### What you are asked to do
Each line with the string "computer" is to be copied from the records below.

### Material to process

+-------+

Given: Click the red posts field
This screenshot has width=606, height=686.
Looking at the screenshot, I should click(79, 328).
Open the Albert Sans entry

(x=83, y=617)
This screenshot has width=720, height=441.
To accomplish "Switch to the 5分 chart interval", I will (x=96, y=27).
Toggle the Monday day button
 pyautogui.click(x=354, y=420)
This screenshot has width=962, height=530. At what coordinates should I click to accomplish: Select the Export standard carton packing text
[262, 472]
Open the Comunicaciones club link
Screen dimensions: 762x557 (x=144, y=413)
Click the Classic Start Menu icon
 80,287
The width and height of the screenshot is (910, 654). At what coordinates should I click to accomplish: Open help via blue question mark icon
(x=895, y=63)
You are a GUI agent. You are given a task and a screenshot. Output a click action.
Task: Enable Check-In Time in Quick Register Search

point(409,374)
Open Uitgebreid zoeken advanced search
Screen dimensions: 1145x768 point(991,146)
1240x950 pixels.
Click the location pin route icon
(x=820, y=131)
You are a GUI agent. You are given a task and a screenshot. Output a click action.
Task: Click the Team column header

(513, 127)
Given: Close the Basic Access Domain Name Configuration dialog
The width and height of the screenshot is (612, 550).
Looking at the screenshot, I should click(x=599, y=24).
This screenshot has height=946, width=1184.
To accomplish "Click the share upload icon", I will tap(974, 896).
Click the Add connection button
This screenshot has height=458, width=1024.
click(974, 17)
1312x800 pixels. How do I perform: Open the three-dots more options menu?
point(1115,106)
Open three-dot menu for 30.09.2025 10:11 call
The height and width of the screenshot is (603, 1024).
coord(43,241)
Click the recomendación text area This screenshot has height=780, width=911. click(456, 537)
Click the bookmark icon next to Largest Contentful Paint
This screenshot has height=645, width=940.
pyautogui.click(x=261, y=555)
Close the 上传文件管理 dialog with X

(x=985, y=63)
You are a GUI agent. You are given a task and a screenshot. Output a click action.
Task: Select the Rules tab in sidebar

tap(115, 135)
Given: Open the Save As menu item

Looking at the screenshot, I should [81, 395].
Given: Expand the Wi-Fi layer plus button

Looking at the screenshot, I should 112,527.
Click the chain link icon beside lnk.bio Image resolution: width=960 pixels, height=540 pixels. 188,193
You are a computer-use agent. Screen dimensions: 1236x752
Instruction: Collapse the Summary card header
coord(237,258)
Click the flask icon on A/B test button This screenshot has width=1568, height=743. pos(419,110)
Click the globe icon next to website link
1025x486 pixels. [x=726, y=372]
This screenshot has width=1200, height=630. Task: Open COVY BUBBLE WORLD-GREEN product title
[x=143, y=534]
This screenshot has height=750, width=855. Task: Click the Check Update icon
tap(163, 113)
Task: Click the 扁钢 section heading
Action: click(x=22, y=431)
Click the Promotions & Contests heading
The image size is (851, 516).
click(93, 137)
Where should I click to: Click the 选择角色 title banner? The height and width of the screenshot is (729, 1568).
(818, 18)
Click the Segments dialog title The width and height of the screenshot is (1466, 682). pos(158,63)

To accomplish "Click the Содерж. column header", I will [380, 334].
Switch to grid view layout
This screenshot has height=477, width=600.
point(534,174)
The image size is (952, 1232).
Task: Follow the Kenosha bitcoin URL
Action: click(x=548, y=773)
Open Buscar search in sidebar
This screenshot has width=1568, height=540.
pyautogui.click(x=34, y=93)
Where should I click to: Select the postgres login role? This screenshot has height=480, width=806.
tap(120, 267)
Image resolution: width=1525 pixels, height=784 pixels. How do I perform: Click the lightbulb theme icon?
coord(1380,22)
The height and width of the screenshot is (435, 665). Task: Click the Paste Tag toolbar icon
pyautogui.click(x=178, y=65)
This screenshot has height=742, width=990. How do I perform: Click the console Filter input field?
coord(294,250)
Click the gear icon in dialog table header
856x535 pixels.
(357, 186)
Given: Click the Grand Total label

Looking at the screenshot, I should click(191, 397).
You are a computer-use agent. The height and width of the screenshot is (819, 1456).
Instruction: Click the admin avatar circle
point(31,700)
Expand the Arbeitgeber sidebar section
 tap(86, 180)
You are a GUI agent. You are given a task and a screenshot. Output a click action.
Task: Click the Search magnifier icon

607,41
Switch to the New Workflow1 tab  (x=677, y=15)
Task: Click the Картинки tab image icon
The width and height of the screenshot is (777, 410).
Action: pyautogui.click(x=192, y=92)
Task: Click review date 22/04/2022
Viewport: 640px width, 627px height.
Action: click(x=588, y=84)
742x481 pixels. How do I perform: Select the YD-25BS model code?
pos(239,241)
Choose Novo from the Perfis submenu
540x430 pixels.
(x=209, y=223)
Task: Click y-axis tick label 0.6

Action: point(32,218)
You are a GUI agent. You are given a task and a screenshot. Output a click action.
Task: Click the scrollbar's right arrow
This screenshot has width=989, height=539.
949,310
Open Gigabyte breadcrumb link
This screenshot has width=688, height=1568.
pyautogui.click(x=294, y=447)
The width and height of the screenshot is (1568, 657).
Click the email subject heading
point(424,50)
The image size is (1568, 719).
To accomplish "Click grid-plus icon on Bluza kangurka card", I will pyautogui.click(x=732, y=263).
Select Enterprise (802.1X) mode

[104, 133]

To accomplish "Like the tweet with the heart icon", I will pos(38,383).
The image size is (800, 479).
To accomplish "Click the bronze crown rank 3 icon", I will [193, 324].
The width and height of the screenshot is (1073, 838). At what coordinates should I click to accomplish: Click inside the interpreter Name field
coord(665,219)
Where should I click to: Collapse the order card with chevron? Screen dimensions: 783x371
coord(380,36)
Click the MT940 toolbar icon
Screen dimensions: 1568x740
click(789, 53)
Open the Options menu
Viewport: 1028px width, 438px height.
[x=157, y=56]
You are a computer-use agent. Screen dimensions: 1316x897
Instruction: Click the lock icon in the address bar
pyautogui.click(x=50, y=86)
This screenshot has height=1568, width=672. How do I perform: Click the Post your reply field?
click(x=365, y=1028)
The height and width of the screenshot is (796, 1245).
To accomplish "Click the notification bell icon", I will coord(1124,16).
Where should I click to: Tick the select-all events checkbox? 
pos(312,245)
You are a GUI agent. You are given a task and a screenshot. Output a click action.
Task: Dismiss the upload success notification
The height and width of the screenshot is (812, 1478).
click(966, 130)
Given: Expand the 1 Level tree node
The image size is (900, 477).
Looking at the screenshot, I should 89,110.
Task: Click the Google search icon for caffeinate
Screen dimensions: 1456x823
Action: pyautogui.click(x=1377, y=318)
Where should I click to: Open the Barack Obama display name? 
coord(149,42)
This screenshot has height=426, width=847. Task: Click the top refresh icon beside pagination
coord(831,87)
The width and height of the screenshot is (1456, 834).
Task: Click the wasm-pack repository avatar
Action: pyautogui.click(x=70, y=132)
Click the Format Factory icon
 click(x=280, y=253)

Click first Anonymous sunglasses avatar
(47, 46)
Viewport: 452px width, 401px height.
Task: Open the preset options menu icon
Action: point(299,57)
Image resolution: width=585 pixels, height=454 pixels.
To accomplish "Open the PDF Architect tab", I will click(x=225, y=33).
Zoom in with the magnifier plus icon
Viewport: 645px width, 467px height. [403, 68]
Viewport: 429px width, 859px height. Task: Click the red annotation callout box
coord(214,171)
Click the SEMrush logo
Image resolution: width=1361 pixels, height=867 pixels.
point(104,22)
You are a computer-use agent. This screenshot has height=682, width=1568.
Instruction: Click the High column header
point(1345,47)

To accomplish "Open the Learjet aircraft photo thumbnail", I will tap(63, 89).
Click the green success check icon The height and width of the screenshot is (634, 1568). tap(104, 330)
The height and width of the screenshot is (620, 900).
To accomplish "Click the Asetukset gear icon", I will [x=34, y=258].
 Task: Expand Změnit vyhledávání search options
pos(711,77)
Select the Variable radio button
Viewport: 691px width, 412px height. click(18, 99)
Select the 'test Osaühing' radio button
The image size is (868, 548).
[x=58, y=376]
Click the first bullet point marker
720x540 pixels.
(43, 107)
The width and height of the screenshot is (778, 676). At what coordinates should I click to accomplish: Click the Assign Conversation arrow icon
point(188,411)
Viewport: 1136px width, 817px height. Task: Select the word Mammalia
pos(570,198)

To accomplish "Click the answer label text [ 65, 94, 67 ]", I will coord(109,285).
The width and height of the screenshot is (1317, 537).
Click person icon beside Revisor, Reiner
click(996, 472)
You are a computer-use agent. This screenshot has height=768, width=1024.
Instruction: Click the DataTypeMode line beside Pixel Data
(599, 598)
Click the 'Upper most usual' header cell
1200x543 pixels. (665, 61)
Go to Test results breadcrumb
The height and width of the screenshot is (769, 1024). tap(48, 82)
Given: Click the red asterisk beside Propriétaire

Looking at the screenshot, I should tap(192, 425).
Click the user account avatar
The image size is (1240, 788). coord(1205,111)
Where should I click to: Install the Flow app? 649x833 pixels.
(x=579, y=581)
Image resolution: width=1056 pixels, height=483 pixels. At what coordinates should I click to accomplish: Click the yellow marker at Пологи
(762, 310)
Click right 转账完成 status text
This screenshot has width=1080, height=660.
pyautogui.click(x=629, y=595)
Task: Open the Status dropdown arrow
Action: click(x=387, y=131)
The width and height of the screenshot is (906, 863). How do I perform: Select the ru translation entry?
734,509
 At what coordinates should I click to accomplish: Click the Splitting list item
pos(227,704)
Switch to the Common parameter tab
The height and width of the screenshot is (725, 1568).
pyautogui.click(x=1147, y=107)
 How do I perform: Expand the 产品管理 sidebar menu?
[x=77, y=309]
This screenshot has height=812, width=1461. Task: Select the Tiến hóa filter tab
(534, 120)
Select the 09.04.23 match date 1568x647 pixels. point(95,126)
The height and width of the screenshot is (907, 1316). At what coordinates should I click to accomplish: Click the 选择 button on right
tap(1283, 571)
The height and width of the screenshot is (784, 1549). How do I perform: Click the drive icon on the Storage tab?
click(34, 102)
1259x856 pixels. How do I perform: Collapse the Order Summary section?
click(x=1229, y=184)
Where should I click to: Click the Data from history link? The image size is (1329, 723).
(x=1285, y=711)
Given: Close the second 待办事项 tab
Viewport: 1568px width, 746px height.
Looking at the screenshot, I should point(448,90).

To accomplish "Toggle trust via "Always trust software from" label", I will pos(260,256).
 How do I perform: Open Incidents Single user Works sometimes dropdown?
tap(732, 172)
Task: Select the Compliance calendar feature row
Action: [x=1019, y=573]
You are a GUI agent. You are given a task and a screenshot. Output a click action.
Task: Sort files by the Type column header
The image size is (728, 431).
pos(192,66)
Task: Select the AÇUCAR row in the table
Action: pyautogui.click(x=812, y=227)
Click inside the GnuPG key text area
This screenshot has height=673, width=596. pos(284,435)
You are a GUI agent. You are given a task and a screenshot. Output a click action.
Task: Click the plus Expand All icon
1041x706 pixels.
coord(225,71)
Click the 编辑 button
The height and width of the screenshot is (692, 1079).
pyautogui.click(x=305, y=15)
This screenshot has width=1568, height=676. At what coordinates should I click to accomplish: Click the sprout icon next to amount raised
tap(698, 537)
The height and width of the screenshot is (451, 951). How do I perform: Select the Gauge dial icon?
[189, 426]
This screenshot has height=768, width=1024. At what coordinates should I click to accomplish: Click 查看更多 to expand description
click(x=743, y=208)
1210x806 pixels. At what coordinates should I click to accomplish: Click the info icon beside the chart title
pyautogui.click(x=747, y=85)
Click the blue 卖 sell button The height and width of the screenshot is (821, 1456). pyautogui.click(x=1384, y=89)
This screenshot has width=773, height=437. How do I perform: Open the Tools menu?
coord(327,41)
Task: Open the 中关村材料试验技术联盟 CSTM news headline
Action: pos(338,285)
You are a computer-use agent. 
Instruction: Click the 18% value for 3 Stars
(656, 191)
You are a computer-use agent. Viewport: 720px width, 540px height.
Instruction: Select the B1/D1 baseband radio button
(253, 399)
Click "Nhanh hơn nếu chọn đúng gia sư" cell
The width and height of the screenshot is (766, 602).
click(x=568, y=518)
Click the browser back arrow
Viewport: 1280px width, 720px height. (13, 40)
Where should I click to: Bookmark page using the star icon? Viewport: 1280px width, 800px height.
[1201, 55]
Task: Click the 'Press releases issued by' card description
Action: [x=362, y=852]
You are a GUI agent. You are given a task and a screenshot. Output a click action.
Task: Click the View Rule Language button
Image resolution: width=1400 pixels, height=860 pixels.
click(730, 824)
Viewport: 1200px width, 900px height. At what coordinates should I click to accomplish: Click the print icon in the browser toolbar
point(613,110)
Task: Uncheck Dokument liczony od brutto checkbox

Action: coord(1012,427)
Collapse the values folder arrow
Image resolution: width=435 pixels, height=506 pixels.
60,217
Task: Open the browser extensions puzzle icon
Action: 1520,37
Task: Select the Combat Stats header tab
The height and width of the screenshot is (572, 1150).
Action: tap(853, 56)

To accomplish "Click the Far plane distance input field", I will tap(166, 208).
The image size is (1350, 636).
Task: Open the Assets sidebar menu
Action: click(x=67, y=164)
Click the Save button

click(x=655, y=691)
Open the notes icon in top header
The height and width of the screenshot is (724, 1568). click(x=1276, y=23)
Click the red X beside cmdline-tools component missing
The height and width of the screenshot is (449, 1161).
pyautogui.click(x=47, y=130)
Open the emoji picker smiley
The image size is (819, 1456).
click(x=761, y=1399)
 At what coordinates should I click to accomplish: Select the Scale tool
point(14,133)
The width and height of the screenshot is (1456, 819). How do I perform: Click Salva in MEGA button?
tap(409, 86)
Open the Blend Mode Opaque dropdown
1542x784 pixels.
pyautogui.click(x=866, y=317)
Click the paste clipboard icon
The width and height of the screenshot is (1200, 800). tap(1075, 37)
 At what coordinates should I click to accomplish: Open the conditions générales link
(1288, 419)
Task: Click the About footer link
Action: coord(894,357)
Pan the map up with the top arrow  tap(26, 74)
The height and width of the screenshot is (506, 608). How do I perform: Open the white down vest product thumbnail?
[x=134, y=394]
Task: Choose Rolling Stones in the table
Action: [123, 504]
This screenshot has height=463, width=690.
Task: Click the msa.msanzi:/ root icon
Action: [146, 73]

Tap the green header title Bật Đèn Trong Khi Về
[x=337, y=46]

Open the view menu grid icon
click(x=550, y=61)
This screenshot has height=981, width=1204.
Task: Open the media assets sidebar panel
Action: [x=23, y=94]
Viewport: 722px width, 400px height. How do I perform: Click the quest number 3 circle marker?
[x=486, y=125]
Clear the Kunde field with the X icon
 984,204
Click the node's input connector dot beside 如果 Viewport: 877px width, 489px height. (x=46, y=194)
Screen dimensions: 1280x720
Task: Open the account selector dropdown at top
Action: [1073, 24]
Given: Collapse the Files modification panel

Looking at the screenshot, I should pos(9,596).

+-------+

### Completed task
You are a computer-use agent. Screen dimensions: 1236x752
You are a computer-use agent. The height and width of the screenshot is (819, 1456).
You are a computer-use agent. Screen dimensions: 1316x897
You are a computer-use agent. This screenshot has height=682, width=1568.
You are a computer-use agent. This screenshot has height=768, width=1024.
You are a computer-use agent. 
You are a computer-use agent. Viewport: 720px width, 540px height.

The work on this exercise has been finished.